Keywords: communicative curtailment, epistemic injustice, illocutionary silencing, linguistic injustice, nonnative speaking
A paper on social ontology of nonnative speaker
Under review/paper title redacted
Political theorists and philosophers working on linguistic justice frequently use the concept of (non)native speaker in order to designate their subject-matter while some linguists and English Language Teaching (ELT) scholars have recently contested the use of the concept. Even though this is an ongoing debate about what I call ‘eliminativism about the concept of (non)native speaker’ one may worry that the lack of a similar debate among the scholars of linguistic justice indicates that they are lagging behind and falling short in terms of interdisciplinarity. This worry may falsely lead to the conclusion that the entire debate in linguistic justice, built around the native and nonnative speaker dichotomy, is flawed, useless, and maybe even harmful for the victims of linguistic injustice. In this paper, I address this potential worry and argue that (non)native speaker is a necessary and useful concept for discussing various injustices. Drawing from similar discussions in social metaphysics, I offer a defense of the concept of (non)native speaker which answers the needs of linguistic justice theories despite some worries partially raised by linguistics and ELT scholars.

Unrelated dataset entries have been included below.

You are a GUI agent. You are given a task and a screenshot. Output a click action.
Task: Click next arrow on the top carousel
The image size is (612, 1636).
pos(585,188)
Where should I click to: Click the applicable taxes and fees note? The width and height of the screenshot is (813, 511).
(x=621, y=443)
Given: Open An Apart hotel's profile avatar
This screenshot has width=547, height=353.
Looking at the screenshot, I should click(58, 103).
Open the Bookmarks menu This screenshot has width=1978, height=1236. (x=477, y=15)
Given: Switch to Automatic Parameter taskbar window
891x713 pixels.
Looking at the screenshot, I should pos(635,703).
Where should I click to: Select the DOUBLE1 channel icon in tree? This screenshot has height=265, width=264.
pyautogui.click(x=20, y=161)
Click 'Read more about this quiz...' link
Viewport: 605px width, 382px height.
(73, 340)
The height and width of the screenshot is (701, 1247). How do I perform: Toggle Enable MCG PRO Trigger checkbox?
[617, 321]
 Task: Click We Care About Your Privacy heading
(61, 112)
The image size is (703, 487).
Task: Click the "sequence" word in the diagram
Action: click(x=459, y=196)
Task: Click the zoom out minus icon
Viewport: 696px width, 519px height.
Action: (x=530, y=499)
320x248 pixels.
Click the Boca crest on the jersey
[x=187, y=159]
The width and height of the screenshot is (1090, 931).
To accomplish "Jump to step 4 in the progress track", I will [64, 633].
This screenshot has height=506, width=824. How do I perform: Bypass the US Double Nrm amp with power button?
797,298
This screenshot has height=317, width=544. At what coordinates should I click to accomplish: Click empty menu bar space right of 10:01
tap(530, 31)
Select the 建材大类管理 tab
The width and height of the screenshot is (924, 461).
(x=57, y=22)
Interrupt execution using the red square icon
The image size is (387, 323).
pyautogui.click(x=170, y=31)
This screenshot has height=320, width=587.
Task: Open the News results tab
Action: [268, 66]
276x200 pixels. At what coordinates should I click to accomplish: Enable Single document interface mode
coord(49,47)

“Inner Speech and Linguistic Justice”
What are the extra-communicative restrictions one may experience as they think in a language in which they are not fully competent? When we think of the role of language in thought, the first line of inquiry that comes to mind is what is called linguistic determinism - the view that the syntactic or semantic structure of a language shapes what can be thought in these languages. But there is another sense in which language shapes thought that needs to be distinguished from the linguistic determinism debate. That is the way in which one’s personal linguistic resources afford certain thoughts in certain languages depending on the expertise one has in that language. Some recent work in feminist philosophy has explored this aspect of language, although not strictly as ‘linguistic’ resources but rather as ‘hermeneutical’ resources, which involves both linguistic and epistemic resources. As it is argued, when it comes to epistemic action, for example, the availability of certain concepts and linguistic items in the agent’s repertoire facilitate or inhibit thinking certain thoughts. I show that once we break from the monolinguistic assumptions about linguistic mental life, we begin to better understand what it is to navigate the world as a multilingual with varying degrees of linguistic competence. Drawing from recent debates on inner speech in cognitive science and philosophy of mind, I identify potential epistemic harms that linguistic agents experience as they think in a language with which they are not at ease. I argue that what I call cognitive noise, an unproductive effort generated by restricted articulation, takes away from an agent's attentional resources and thereby prevents them from achieving certain epistemic goods that are otherwise available through inner speech.
“An Existentialist Account of Nonnative Speaking”
In addition to communicative and extra-communicative functions of language, I identify a new dimension of linguistic agency, which involves our intimate relationship with particular linguistic items we choose to use. This dimension does not necessarily translate as a success condition for our linguistic actions, as it is merely stylistic. It captures the difference between uttering P and Q, even when P and Q have the exact same meanings in that context. And yet, I argue, it is a crucial dimension of linguistic agency for feeling authentic as a linguistic agent. Drawing from recent work in analytic philosophy on agential identity, as well as 20th century existentialist accounts of authenticity, I offer the first account to explain the agential value of being able to develop a linguistic character and manifest it as one navigates the world. I explain that one tragedy of the nonnative speaker is that their relationship with language is often reduced to functionality, lacking the means to manifest a linguistic character in their use of language, and feeling constantly alienated from their utterances.
“An Existentialist Response to Babel Fish”
I respond to a common objection that linguistic justice scholars often hear. Why does this all matter given that soon we will have instantaneous translation thanks to the rapid development of technology? After articulating various iterations of the objection, I show that the most radical form of the objection can only be answered with the adoption of my account of linguistic agency. This is because the technology to think in one language and speak in another may allow us to overcome communication and identity-related injustices, but alienation from our own utterances will then become a universal problem for all.